Une drôle d'histoire

Avec Les Dix Meilleurs films de tous les temps, Luc Chomarat nous offrait une petite pépite, merveille d’humour et de concision. Dans ce livre, il posait un regard attendri et plein de dérision sur la manie qu’ont les cinéphiles d’établir des listes, des classements et de se déchirer autour des films et des auteurs. L’Invention du cinéma n’est pas, à proprement parler, une suite mais l’auteur adopte le même principe : une succession de digressions autour de l’histoire du cinéma jouant sur les coq-à-l’âne et une forme courte, proche parfois de l’aphorisme. Il s’amuse d’ailleurs parfois à tisser des liens avec cet autre livre, notamment lorsqu’il conclut certains chapitres par : « Mais on ne va pas encore parler d’Ozu… » (le cinéaste japonais y occupait une place prépondérante).

Chomarat remonte aux origines du cinéma : les frères Lumière, Méliès, Edison… Mais ne comptez pas sur lui pour jouer les historiens orthodoxes et dérouler linéairement le fil de l’Histoire du septième art. Très vite, les anachronismes sont légion et les pionniers peuvent évoquer des cinéastes ou courants contemporains. Par exemple, L’Arrivée du train en gare de la Ciotat invite à une petite réflexion sur ce moyen de locomotion très cinégénique :

« - Le plan final de La Mort aux trousses !

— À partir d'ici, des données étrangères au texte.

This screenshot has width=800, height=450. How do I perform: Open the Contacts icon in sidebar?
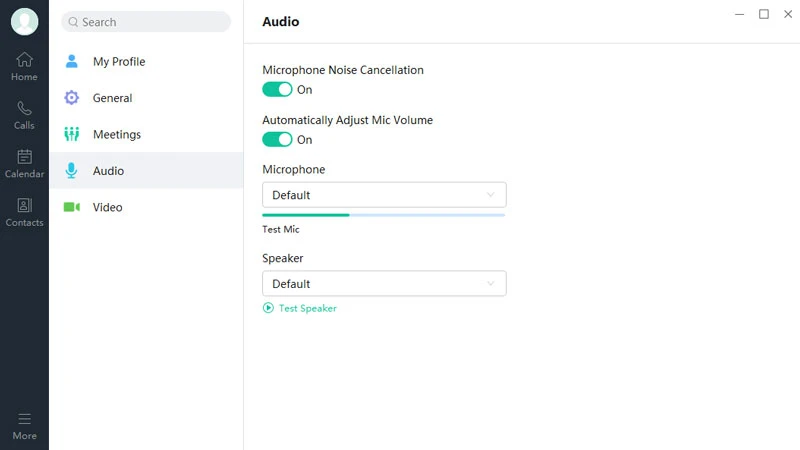click(24, 206)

- Oui, enfin ça, c’est plutôt du sexe.

- Le sexe aussi est très cinématographique.

- C’est pas faux, c’est pas faux… Pour notre premier film, on devrait peut-être…

- Non, non, on reste sur ce qu’on a dit. Arrivée d’un train en gare de la Ciotat.

- Mais le porno…

- Plus tard. »  

Ce simple exemple suffit à montrer la teneur de ce délicieux petit ouvrage et sa manière de nous inviter à flâner à travers l’histoire du cinéma. George Lucas et son Star Wars (mais pas seulement) y côtoie Georges Méliès, Hitchcock y voisine avec Rohmer et Bruce Lee… Dans Les Dix Meilleurs films de tous les temps, Luc Chomarat faisait sa propre autocritique par le biais d’une voix qui lui reprochait sa désinvolture empêchant de savoir s’il était sérieux ou pas, s’il aimait vraiment les films qu’il défendait ou pas. Et c’est vrai que l’exercice était ambivalent dans la mesure où l’auteur prêchait dans un même mouvement une immense admiration pour Ozu ou Tarkovski tout en raillant les caractéristiques immédiatement identifiables de leurs œuvres (la lenteur pour Tarkovski, la similarité des scénarios pour Ozu…). On retrouve dans L’Invention du cinéma ces éloges paradoxaux et plein d’humour, notamment à l’égard de Rohmer dont les films sont considérés comme « pornos », mais du porno où « la scène de cul n’arrive pas ». Au départ, le lecteur rohmérien (j’en suis, je l’assume) trouve ça très injuste (comment ça, « pas cadré, pas éclairé », le cinéma de Rohmer !) puis ne peut s’empêcher de rire (le résumé de Ma nuit chez Maud est désopilant) avant de réaliser que les railleries de l’auteur dissimulent une véritable affection et que ses interprétations farfelues sont, mine de rien, toujours très stimulantes.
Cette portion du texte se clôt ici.